Viele Existenzgründer, die sich Anfang der 1990er Jahre an die Commerzbank gewandt haben, seien noch heute Kunde bei ihnen. Ein Fakt, der die Mitarbeiterinnen durchaus mit Stolz erfüllt. Mancher Firmenchef brachte damals gleich seine gesamte Belegschaft mit, die dann ebenfalls ein neues Konto eröffneten, damit das mit der Lohn- und Gehaltszahlung einfacher vonstatten gehen konnte. Auch das ist heute kaum noch vorstellbar.

Die Firmengründer damals konnten auf das Wissen der Privatbanken zurückgreifen, dass über die Jahrzehnte im Westen Deutschlands gewachsen war, die ostdeutschen Kollegen mussten in Sachen Investitionsförderung und -finanzierung erst vieles lernen.

Die Dresdner Bank war 1995 einer der ersten Mieter im neu entstehenden Stadtzentrum.
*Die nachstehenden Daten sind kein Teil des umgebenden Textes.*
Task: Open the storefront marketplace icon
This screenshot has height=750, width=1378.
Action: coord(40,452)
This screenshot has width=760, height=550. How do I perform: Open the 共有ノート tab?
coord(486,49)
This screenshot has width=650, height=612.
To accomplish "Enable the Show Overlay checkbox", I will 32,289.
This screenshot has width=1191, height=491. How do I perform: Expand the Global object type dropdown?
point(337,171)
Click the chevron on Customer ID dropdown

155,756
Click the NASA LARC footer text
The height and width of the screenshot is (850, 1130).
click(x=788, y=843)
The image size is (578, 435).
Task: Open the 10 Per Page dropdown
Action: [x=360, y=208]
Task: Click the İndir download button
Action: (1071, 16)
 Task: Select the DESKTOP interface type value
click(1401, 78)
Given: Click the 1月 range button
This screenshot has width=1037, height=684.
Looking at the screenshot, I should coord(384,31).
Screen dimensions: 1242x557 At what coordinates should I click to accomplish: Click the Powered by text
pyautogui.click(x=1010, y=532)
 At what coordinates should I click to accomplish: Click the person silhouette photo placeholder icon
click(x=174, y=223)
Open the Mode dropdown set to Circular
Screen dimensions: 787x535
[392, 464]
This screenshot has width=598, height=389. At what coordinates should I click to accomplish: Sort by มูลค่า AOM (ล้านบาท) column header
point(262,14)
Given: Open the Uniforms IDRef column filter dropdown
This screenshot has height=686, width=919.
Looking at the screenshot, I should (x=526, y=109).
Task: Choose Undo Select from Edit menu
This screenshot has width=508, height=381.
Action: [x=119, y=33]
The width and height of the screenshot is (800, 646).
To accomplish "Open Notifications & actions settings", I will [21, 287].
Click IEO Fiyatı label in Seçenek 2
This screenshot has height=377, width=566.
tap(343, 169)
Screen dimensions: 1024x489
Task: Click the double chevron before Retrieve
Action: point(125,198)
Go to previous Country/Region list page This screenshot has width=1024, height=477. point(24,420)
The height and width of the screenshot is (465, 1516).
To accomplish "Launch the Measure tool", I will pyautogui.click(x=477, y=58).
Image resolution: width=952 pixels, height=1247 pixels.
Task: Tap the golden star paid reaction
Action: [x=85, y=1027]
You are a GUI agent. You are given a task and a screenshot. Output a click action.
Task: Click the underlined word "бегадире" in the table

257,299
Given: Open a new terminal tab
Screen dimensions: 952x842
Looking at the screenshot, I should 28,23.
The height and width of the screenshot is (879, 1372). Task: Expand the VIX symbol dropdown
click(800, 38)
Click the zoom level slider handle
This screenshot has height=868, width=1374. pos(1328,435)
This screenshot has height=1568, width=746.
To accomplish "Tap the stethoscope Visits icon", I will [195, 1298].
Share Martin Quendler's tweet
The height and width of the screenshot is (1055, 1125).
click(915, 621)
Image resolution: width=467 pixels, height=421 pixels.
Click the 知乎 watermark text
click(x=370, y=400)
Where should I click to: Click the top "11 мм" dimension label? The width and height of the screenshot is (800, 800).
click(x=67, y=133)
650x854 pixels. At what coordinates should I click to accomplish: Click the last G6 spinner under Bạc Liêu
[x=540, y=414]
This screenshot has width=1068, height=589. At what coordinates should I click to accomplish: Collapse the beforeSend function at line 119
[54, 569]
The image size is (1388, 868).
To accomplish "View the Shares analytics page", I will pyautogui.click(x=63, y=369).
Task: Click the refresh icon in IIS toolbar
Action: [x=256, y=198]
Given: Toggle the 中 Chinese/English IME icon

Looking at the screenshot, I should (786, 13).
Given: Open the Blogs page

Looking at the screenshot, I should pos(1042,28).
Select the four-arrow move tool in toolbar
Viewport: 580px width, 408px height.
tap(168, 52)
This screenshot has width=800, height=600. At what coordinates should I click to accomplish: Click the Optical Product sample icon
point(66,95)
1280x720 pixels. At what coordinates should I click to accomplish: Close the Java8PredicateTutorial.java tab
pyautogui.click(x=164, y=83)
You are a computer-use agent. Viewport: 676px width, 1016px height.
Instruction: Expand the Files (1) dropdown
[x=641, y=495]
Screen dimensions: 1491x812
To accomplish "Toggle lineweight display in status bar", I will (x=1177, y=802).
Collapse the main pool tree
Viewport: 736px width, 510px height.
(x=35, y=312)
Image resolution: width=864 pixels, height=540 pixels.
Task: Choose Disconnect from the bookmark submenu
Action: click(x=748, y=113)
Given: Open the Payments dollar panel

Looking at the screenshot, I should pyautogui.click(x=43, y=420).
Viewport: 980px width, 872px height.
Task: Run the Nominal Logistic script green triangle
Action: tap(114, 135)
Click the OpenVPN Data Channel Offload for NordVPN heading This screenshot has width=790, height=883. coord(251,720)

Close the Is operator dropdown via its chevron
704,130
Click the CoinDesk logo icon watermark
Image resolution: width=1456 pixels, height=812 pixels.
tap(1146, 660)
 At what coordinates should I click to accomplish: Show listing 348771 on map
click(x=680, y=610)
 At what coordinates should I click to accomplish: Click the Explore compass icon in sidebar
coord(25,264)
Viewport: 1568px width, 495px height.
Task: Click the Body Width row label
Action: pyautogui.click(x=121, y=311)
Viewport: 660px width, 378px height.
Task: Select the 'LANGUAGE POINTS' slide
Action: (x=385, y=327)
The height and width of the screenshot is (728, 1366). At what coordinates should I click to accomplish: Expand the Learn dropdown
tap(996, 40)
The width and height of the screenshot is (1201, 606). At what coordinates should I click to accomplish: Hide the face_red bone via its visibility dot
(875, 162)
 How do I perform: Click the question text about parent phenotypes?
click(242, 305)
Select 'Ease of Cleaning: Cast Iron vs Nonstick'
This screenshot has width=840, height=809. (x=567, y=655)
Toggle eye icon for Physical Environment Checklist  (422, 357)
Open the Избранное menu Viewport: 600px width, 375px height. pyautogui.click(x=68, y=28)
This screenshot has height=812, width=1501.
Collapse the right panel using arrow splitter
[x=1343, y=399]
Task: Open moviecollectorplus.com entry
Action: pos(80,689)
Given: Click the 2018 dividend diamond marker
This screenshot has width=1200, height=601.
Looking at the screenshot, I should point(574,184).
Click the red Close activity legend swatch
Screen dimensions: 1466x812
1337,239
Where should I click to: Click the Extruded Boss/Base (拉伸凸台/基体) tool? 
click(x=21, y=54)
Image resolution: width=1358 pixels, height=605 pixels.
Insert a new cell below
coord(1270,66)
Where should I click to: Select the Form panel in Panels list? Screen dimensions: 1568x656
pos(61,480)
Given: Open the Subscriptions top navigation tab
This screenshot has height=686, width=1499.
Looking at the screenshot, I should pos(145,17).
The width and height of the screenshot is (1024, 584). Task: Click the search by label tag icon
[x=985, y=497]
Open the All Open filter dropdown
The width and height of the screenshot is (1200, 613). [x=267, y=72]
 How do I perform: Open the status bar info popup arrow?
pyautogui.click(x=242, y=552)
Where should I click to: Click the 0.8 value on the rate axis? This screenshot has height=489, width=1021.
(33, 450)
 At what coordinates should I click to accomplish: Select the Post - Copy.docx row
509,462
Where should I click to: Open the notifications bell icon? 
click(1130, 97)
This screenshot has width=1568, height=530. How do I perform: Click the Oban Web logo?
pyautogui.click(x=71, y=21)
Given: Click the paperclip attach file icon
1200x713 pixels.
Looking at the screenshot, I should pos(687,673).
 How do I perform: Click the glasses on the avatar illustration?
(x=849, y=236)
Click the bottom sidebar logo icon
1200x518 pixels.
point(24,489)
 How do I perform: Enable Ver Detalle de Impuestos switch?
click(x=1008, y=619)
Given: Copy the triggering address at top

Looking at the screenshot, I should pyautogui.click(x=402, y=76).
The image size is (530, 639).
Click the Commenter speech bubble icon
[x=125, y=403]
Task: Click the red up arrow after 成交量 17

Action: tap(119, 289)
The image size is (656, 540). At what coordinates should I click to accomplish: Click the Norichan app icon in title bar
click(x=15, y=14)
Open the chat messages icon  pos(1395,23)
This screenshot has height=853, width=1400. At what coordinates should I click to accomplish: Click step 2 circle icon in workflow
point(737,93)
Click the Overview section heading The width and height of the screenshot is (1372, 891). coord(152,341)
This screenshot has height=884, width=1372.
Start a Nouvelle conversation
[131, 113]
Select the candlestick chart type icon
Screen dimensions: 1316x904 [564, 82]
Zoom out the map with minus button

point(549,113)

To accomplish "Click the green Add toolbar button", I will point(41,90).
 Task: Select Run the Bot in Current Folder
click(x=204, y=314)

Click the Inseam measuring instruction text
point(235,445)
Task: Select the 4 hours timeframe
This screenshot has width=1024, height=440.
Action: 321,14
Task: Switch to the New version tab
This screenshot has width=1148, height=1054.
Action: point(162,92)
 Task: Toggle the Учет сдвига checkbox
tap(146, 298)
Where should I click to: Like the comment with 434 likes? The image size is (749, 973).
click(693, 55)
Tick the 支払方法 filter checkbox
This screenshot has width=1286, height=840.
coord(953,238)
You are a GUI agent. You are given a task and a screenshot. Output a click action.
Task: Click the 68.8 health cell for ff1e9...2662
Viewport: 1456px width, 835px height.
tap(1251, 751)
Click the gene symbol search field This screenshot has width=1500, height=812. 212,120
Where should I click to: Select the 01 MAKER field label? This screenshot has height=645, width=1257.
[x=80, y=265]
Die Martiniarkaden waren der erste Neubau damals auf diesem historischen Gelände. „Wir haben dem Wiederaufbau des Zentrums vom Fenster aus zusehen können“, erzählt Cornelia Gabor. 1997 zog die Commerzbank von der Kühlinger Straße an den Fischmarkt 19, inzwischen befindet sich die gemeinsame Filiale am Fischmarkt 13.

Sechs Mitarbeiterinnen sind hier tätig, die rund 7000 Privat- und Geschäftskunden in Halberstadt betreuen. „Wir bleiben auch vor Ort“, sagt Gundlach, die Erreichbarkeit vor Ort sei Konzernphilosophie, auch wenn vieles inzwischen nicht über den Bankschalter, sondern am Smartphone und Computer erledigt werde. Zum Konzept der Bank gehört auch ein bundesweit agierender Kundenbeirat, dem erstmal eine Halberstädterin angehört.

Die Ausstellung zur Bankengeschichte ist noch bis Ende Oktober in der Filiale am Fischmarkt 13 zu sehen.